Figure 8.

The inability to reabsorb the primary cilium contributes to cellular senescence induced by alisertib. A) WI-38 human diploid fibroblasts were transfected with either scrambled (Scr) or IFT88 siRNA. Cells were collected, and cell lysates were subjected to immunoblot analysis using anti-IFT88 IgGs. Immunoblot with anti-β-actin IgGs was performed to show equal loading. B–D) WI-38 fibroblasts were transfected with IFT88 siRNA. Transfection with scrambled (Scr) siRNA was used as the control. After 48 h, cells were treated with 16 μM alisertib and cultured for 10 d. Treatment with DMSO was used as the control. B) Primary cilia formation was quantified by immunofluorescence staining with anti-acetylated α-tubulin. C) Cells were subjected to SA-β-gal activity staining.

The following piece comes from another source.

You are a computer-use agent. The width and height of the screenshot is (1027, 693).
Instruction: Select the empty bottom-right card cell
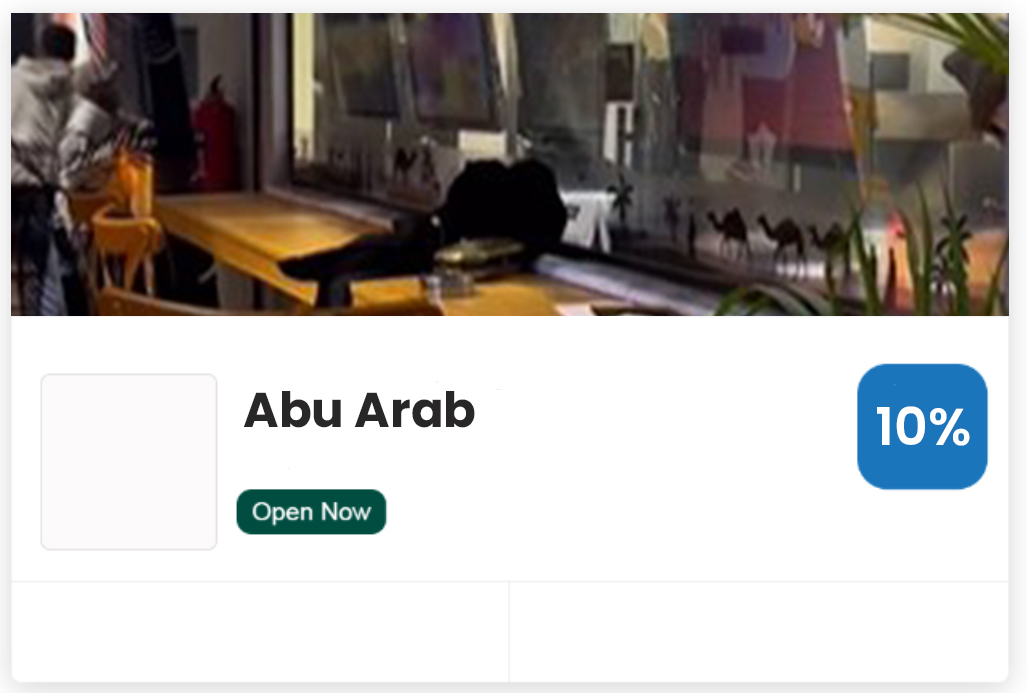pos(759,631)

D) The expression levels of phosphorylated histone H2A.X (γ-H2A.X), AURKA, and β-actin were determined by immunoblot analysis using antibody-specific probes. E, F) WI-38 fibroblasts were treated with DMSO or alisertib (16 μM) for 10 d. Cells were then washed and recovered in alisertib-free medium for an additional 5 d. E) Cell lysates were subjected to immunoblot analysis with anti-AURKA IgGs. Immunoblot with anti-β-actin IgGs was performed to show equal loading. F) Primary cilia formation was quantified by immunofluorescence staining with anti-acetylated α-tubulin. Values in B, C and F represent means ± sem. *P < 0.001 (Student’s t test).